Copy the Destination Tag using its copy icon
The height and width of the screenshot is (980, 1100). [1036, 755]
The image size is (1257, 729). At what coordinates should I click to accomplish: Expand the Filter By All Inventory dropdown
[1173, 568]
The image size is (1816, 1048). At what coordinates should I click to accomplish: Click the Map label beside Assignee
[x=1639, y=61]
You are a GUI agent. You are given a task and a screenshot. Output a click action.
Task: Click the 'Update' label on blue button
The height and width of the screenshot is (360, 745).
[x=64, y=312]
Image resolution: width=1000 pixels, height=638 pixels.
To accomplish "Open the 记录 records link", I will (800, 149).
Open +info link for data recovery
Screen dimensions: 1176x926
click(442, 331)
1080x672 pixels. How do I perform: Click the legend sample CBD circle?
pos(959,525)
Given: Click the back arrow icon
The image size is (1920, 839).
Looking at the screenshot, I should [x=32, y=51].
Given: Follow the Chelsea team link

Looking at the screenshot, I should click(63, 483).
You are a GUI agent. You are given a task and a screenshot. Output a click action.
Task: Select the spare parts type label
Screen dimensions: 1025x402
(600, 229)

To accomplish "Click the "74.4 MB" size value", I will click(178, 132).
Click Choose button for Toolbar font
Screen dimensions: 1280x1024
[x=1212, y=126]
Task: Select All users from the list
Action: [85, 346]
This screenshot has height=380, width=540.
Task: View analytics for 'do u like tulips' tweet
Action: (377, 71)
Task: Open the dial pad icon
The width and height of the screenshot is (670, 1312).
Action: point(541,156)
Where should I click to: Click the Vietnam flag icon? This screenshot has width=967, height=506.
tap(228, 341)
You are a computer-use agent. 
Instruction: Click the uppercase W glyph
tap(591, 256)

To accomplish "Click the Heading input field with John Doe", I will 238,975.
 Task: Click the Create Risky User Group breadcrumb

----------

» WHAT THE TASK REQUIRES: Copy out all of the listing, exactly as it reads.

» EXERCISE RESPONSE:
Copy the Destination Tag using its copy icon
The height and width of the screenshot is (980, 1100). [1036, 755]
The image size is (1257, 729). At what coordinates should I click to accomplish: Expand the Filter By All Inventory dropdown
[1173, 568]
The image size is (1816, 1048). At what coordinates should I click to accomplish: Click the Map label beside Assignee
[x=1639, y=61]
You are a GUI agent. You are given a task and a screenshot. Output a click action.
Task: Click the 'Update' label on blue button
The height and width of the screenshot is (360, 745).
[x=64, y=312]
Image resolution: width=1000 pixels, height=638 pixels.
To accomplish "Open the 记录 records link", I will (800, 149).
Open +info link for data recovery
Screen dimensions: 1176x926
click(442, 331)
1080x672 pixels. How do I perform: Click the legend sample CBD circle?
pos(959,525)
Given: Click the back arrow icon
The image size is (1920, 839).
Looking at the screenshot, I should [x=32, y=51].
Given: Follow the Chelsea team link

Looking at the screenshot, I should click(63, 483).
You are a GUI agent. You are given a task and a screenshot. Output a click action.
Task: Select the spare parts type label
Screen dimensions: 1025x402
(600, 229)

To accomplish "Click the "74.4 MB" size value", I will click(178, 132).
Click Choose button for Toolbar font
Screen dimensions: 1280x1024
[x=1212, y=126]
Task: Select All users from the list
Action: [85, 346]
This screenshot has height=380, width=540.
Task: View analytics for 'do u like tulips' tweet
Action: (377, 71)
Task: Open the dial pad icon
The width and height of the screenshot is (670, 1312).
Action: point(541,156)
Where should I click to: Click the Vietnam flag icon? This screenshot has width=967, height=506.
tap(228, 341)
You are a computer-use agent. 
Instruction: Click the uppercase W glyph
tap(591, 256)

To accomplish "Click the Heading input field with John Doe", I will 238,975.
 Task: Click the Create Risky User Group breadcrumb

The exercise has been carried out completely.